Artifacts
Artifacts provide static HTML hosting for workflow outputs. Upload HTML content (reports, dashboards, visualizations) and receive public URLs for sharing. Artifacts may include JavaScript: each artifact runs on its own isolated origin inside a sandboxed frame with no network access, and is served with a Moira branding bar.
Use Cases
Section titled “Use Cases”- Reports: Generate analysis reports accessible via URL
- Dashboards: Create interactive HTML dashboards (JavaScript runs in-page)
- Visualizations: Host charts, graphs, and data visualizations with the data embedded in the HTML (no network access at runtime)

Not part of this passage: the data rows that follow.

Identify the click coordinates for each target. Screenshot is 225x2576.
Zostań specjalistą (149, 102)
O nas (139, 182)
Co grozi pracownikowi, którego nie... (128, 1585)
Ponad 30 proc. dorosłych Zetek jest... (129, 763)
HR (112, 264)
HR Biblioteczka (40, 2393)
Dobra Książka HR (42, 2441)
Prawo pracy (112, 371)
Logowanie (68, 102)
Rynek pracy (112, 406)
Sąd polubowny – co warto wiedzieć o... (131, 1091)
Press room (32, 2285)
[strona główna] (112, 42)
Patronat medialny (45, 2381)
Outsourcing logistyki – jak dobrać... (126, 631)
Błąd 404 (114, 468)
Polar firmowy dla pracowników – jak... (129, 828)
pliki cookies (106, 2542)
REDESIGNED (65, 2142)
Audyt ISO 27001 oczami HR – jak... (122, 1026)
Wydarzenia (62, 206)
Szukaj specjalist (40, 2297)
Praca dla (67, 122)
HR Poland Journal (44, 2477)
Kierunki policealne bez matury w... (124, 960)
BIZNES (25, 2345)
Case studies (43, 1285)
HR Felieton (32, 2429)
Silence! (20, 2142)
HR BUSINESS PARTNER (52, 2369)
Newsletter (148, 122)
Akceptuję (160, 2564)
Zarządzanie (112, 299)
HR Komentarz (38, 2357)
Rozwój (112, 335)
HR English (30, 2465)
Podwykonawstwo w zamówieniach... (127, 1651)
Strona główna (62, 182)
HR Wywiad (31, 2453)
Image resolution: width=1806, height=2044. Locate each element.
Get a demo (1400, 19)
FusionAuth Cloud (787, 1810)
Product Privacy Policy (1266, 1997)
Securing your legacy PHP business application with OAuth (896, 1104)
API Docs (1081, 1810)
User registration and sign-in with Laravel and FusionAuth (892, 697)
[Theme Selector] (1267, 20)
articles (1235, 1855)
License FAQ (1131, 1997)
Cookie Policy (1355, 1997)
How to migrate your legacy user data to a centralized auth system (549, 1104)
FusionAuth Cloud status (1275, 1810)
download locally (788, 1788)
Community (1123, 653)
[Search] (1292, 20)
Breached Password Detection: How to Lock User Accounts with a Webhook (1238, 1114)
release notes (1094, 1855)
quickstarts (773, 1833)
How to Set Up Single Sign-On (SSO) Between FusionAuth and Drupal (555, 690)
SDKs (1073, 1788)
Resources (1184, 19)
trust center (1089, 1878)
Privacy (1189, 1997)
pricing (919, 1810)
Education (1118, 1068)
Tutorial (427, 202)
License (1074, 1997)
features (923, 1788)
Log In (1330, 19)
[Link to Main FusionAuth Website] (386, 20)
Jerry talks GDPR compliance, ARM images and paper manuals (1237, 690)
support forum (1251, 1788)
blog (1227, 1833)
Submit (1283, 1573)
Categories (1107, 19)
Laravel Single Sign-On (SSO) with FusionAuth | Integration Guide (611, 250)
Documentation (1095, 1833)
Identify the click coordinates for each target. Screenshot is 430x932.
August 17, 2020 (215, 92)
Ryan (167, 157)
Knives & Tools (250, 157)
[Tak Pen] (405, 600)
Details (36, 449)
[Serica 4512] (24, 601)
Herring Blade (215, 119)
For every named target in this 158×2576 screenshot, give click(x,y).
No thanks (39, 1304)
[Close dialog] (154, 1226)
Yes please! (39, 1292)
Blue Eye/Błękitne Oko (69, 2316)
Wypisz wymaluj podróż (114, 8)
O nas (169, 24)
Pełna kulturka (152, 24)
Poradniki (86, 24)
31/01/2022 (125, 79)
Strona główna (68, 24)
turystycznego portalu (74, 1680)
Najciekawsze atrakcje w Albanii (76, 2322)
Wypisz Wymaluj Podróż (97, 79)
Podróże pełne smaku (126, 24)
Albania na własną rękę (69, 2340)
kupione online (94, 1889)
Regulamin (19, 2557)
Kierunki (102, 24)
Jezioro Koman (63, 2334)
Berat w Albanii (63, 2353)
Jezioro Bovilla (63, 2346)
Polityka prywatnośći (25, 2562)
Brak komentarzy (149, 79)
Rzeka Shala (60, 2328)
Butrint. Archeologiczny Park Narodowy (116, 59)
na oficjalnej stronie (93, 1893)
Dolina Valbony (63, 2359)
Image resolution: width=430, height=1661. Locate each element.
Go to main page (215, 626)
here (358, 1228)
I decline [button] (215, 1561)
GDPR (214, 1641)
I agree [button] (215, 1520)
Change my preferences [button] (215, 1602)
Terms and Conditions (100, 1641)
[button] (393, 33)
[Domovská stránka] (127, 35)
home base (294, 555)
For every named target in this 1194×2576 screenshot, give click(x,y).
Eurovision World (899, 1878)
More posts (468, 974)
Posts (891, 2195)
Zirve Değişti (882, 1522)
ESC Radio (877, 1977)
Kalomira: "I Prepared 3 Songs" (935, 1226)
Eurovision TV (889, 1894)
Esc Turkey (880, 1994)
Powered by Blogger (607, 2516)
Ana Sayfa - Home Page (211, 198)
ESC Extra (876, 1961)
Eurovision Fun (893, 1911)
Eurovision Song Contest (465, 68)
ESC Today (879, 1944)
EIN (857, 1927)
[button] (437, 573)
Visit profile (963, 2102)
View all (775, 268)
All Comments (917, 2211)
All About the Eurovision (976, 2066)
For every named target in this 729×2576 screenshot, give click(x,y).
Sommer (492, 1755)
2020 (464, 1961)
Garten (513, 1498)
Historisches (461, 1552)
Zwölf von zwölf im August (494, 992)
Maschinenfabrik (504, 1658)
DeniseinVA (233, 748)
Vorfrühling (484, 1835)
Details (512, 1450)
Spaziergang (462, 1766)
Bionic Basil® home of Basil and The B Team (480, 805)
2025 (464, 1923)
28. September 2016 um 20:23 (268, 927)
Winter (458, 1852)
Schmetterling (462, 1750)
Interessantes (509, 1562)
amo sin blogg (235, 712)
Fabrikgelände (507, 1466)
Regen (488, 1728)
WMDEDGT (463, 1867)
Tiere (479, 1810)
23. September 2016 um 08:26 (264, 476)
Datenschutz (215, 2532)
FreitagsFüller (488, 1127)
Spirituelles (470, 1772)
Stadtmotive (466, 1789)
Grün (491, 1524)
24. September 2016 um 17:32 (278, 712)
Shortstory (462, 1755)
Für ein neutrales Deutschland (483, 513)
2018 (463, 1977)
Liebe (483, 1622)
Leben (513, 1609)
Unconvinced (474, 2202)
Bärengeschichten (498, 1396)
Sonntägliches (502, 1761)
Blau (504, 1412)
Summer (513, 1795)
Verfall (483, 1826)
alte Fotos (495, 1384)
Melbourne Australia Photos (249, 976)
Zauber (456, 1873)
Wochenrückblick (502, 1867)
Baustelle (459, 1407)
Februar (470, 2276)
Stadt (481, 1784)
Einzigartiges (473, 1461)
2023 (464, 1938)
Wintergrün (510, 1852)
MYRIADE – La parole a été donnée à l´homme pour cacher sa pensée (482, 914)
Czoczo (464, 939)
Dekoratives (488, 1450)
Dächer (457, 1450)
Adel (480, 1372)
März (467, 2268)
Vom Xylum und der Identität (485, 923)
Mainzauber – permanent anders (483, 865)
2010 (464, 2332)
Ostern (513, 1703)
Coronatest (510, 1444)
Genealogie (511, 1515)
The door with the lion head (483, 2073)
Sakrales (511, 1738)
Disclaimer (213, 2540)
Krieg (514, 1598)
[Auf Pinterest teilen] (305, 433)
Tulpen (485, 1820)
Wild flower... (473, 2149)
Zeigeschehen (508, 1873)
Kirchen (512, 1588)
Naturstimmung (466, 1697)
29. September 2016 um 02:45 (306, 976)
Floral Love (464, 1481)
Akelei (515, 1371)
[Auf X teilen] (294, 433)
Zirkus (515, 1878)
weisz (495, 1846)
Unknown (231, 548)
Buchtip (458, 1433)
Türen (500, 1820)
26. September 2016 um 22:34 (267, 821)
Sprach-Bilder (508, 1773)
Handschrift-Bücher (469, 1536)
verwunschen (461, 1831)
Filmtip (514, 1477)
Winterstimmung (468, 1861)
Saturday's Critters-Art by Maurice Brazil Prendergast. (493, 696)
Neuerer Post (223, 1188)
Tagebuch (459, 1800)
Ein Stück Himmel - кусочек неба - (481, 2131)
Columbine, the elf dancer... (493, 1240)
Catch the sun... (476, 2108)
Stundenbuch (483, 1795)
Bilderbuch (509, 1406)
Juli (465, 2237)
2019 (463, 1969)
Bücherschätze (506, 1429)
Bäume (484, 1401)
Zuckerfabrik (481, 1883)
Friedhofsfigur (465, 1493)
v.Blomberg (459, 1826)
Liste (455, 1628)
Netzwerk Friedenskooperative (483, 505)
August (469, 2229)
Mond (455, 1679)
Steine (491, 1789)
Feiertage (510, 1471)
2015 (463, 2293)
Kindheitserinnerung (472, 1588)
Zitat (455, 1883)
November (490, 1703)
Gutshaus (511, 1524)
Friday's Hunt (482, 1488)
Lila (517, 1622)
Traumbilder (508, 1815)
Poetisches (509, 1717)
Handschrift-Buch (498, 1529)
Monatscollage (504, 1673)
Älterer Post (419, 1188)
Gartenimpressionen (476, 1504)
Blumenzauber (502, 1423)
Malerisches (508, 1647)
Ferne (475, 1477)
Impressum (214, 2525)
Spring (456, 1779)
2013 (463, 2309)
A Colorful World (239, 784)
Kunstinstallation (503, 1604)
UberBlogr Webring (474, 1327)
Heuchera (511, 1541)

- Documentation: Publish generated documentation
- Previews: Share work-in-progress outputs with stakeholders
MCP Tool
Section titled “MCP Tool”The artifacts MCP tool provides 6 actions:
artifacts({ action: "upload", name: "report.html", content: "<html>...</html>" })artifacts({ action: "update", uuid: "abc-123", content: "<html>...</html>" })artifacts({ action: "delete", uuid: "abc-123" })artifacts({ action: "list", limit: 10 })artifacts({ action: "stats" })artifacts({ action: "token", ttlMinutes: 60 })| Action | Purpose |
|---|---|
upload | Create new artifact, returns URL |
update | Update existing artifact content |
delete | Remove an artifact |
list | List artifacts with pagination |
stats | Quota usage statistics |
token | Generate one-time upload token |
Upload
Section titled “Upload”Create a new HTML artifact. Artifacts are served at https://static.moira-mcp.com.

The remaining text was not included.